Real moral choices in virtual game worlds

By Alexander Gambotto-Burke  /  THE GUARDIAN , LONDON

Just over 10 years ago, the edge in emotive, immersive and cinematic game design was the FMV (full-motion video) game. Constructing its complicated gameplay sequences out of live-action footage, these movie/game hybrids had a distinct advantage over their pixellated peers: They looked fantastic because their visuals were sourced from the real world. Things have changed.

The obvious pitfall of this type of game -- completely static, restrictive, and linear gameplay thanks to expensive, prerecorded footage -- is now anathema. Gamers want to make their own choices about how to interact with their virtual worlds.


Ken Levine, president of Irrational Games, has been working to meet the needs of gamers since 1999, when it released System Shock 2 (SS2). This game is the prime example of what Levine calls "emergent gameplay" -- very little is pre-scripted, most parts of the game can play out in any order, and players are free to come up with their own strategies for dealing with enemies and obstacles.

It's an immensely satisfying format, because players feels as though their choices matter. Irrational is now hard at work on BioShock, SS2's "spiritual successor."

"The problem when you build emergent spaces," Levine said, "is that the amount of testing and rebuilding is much higher, because areas have to be applicable to a lot of different scenarios. If you look at a game like Half-Life 2 or Call of Duty, their developers can really custom build scripted areas with no fear that gameplay is going to trickle out of that area. Their AI [artificially intelligent] entities are tethered to specific areas and situations; in a game like BioShock, AIs will wander around and follow you around."

He sees emergence as worth the effort, though, because it increases the audience's involvement with his games.

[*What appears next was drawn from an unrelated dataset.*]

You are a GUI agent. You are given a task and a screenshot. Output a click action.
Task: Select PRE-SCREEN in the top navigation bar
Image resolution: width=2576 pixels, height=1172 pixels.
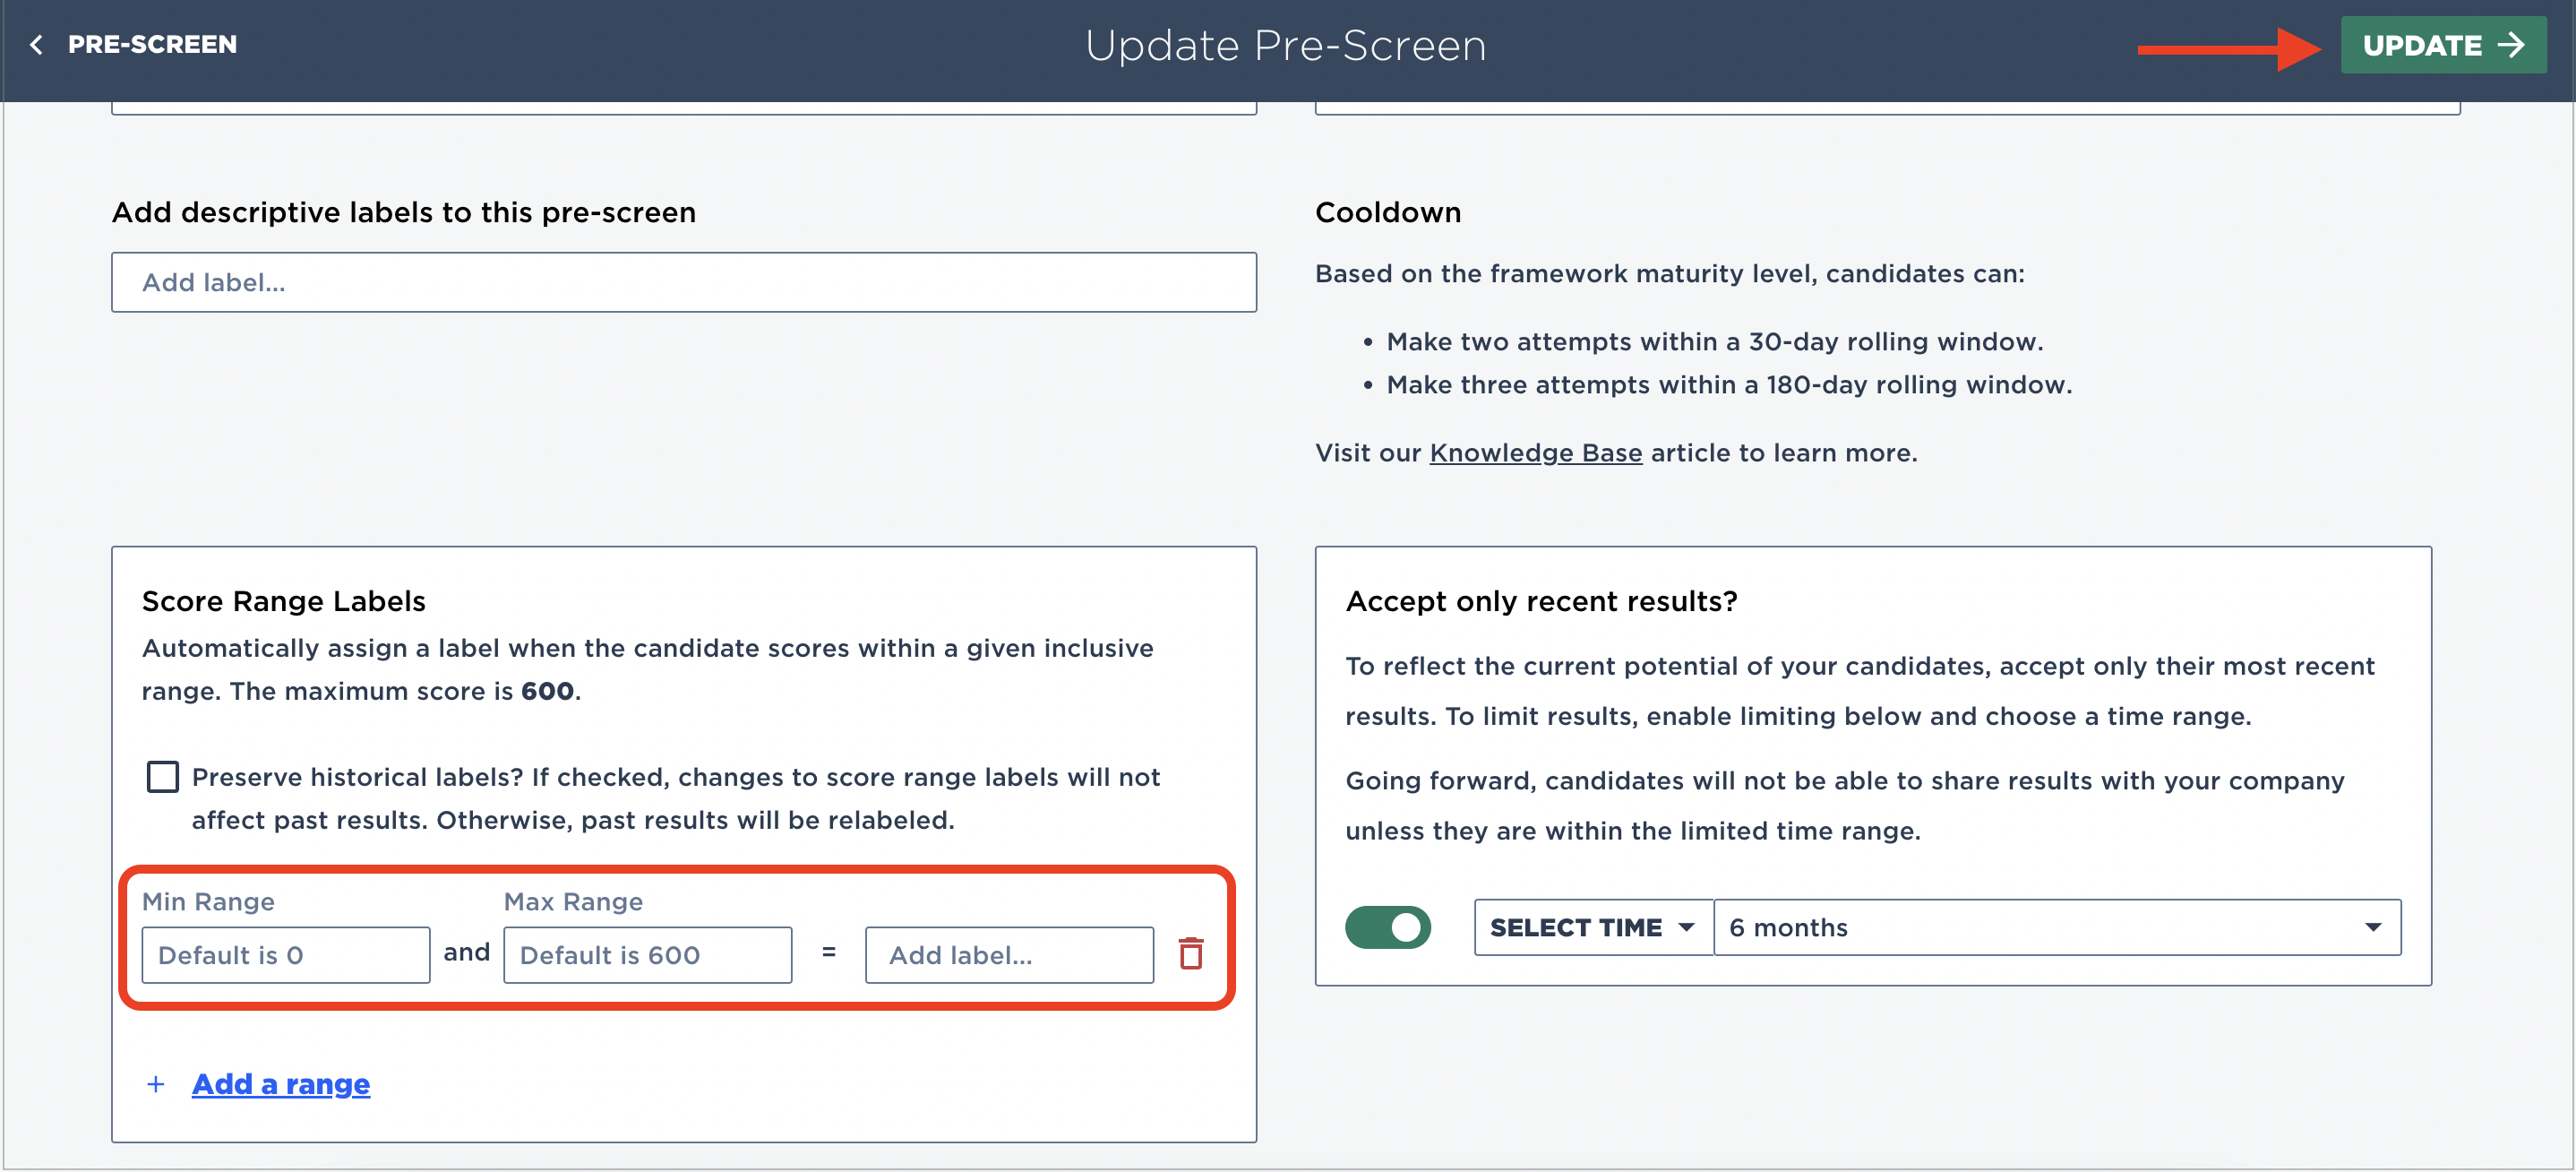(x=152, y=44)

"I think if you look at even the least participatory art forms there's the notion of vicariousness. When you see [the film] Goodfellas, you sort of walk out feeling like you're in that world. You watch a romance, and if it works, you feel that kind of giddiness you feel in a real romantic situation," he said.

"And videogames just take that further, because you have more participation," he said.

Indeed, one of videogaming's greatest strengths is its ability to construct "moral playgrounds" -- safe arenas in which people can explore different philosophies, principles and personalities. This has, however, also attracted most of the criticism and controversy surrounding the games industry in recent years.

In videogames such as the Grand Theft Auto series, players can pretty much do whatever they want -- they can play through the game's storyline as ethically as possible, or go on a mass killing spree.

The question is, though, how much is too much? Are games in which mass murder is possible and allowed harmful? By allowing for (and simulating) destructive behaviors in their games, are developers thus endorsing those behaviors? These questions are extremely important when considering something like Running With Scissors' ultra-crass and (let's be honest) ultra-juvenile Postal 2 (2003).

Featuring racist epithets, opportunities for "upskirt" glimpses with almost all female characters -- albeit accessible only once you've bludgeoned, shot or otherwise fatally disfigured them -- and spectacularly stupid violence, Postal 2 was designed, arguably, to excite the wrath of the moral majority. In Australia, it is illegal even to own a copy.